Buleleng | barometerbali – Jenazah yang ditemukan terjepit di selokan belakang SMA PGRI Seririt, Kabupaten Buleleng, Jumat (9/12/2022) siang akhirnya terkuak identitasnya. Korban bernama Putu Nova Apriana (28), warga Desa Petemon, Kecamatan Seririt, Kabupaten Buleleng, Bali.

Putu Nova ditemukan tewas usai dua hari tak pulang. Korban ditemukan tak bernyawa di gorong-gorong depan rumah kos milik warga Desa Lokapaksa, Jumat (9/12/2022) sekitar pukul 13.45 Wita.

Paman korban bernama Ketut Nesa mengaku kehilangan korban sejak dua hari lalu setelah keluar dari rumah sekitar pukul 07.00 Wita.

Berita Terkait:  Koster Serahkan Seragam Pecalang di Desa Adat Buleleng, Tegaskan Peran Strategis Desa Adat

“Kami melakukan pencarian kemana-mana. Selain mengalami gangguan mental korban juga mengidap epilepsi,” jelasnya kepada wartawan di lokasi kejadian, Jumat (9/12/2022)

Bahkan sebelum mayatnya ditemukan Ketut Nesa mengaku sempat melihat bungkusan kresek yang biasa dibawa korban disekitar TKP tempat mayat korban ditemukan dalam gorong-gorong. Ia sempat mengkhawatir penyakit epilepsinya kumat.

“Kalau dilihat ciri-cirinya sudah jelas menggunakan celana warna coklat. Dari dulu saya khawatir dia (korban) akan mengalami seperti ini karena sakitnya itu (epilepsi),” tandasnya.

Menurut Nesa, keponakannya memang sering beraktivitas di area itu. “Nggak pernah ke mana-mana, memang di sini saja biasanya beraktivitas,” tegasnya.

Berita Terkait:  Wagub NTT Jhoni Asadoma, Dijadwalkan Akan Temui Sejumlah Kepala Daerah di Bali, Bahas Persoalan Diaspora NTT di Bali

Penemuan jenazah Nova berawal dari warga sekitar mencium bau busuk di sekitar gorong-gorong. Warga pun melaporkan hal tersebut ke Bhabinkamtibmas Kelurahan Seririt.

Basarnas kemudian membongkar beton selokan untuk mengangkat jenazah korban. Korban saat dievakuasi sudah dalam kondisi kaku dengan posisi telungkup.

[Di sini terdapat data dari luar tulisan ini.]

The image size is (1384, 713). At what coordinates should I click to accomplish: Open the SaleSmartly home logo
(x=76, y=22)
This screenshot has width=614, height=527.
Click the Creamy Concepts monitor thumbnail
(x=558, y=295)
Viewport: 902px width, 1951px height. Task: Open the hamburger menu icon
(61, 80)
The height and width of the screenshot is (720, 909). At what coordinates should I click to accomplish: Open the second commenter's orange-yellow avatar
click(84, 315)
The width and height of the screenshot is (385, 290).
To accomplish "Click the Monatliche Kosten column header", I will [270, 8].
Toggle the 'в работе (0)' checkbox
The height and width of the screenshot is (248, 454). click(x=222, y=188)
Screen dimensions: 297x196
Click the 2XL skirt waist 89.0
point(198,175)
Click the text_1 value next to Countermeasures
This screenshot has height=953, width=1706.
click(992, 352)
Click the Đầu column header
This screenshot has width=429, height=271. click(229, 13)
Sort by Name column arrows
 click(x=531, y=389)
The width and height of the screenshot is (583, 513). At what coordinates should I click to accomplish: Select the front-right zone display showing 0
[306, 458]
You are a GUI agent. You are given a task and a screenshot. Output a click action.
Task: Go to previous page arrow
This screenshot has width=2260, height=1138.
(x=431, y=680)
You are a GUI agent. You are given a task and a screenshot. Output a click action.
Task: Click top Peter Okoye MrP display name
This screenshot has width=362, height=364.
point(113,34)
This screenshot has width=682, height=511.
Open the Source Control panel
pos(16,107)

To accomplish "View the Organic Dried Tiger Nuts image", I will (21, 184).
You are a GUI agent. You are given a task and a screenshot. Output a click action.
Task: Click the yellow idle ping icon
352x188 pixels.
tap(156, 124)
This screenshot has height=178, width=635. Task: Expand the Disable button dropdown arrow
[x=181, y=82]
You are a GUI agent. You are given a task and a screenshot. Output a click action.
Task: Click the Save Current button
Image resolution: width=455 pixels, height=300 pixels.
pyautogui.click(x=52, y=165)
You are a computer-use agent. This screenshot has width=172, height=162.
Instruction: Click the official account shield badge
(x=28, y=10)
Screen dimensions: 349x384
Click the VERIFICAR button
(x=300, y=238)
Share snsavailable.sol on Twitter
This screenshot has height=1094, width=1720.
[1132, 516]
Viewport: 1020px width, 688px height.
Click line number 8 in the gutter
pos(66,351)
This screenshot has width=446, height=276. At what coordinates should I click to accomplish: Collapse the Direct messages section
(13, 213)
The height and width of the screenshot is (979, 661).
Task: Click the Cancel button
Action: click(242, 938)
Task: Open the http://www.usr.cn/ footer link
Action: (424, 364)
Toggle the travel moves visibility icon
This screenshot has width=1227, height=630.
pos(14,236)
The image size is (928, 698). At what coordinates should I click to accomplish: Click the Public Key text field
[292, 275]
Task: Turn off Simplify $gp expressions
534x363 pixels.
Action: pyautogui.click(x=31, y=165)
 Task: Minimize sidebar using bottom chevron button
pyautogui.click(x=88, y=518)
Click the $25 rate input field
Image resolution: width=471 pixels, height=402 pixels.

“Kami dapat laporan dari Bhabinkamtibmas sekitar pukul 13.45 Wita, ada penemuan mayat, lalu kami membobol beton untuk mengevakuasi jenazah korban,” jelas Koordinator Pos SAR Buleleng Dudi Librana Ambarjaya.

Dalam keterangannya disebutkan bahwa proses evakuasi berlangsung kurang lebih 1 jam. Tim membobol beton membuat lubang agar bisa mengakses korban dan mengevakuasinya. Diperkirakan diameter saluran selokan tersebut sekitar setengah meter.

Berita Terkait:  Hujan Deras Picu Bencana di Nusa Penida, Bupati Klungkung Turun Langsung Tinjau Lokasi

“Kami membobol beton gorong-gorong dengan menggunakan teknik Collapse Structure Search and Rescue (CSSR) memerlukan waktu cukup lama disebabkan beton penutup gorong-gorong cukup tebal,” sambung Dudi.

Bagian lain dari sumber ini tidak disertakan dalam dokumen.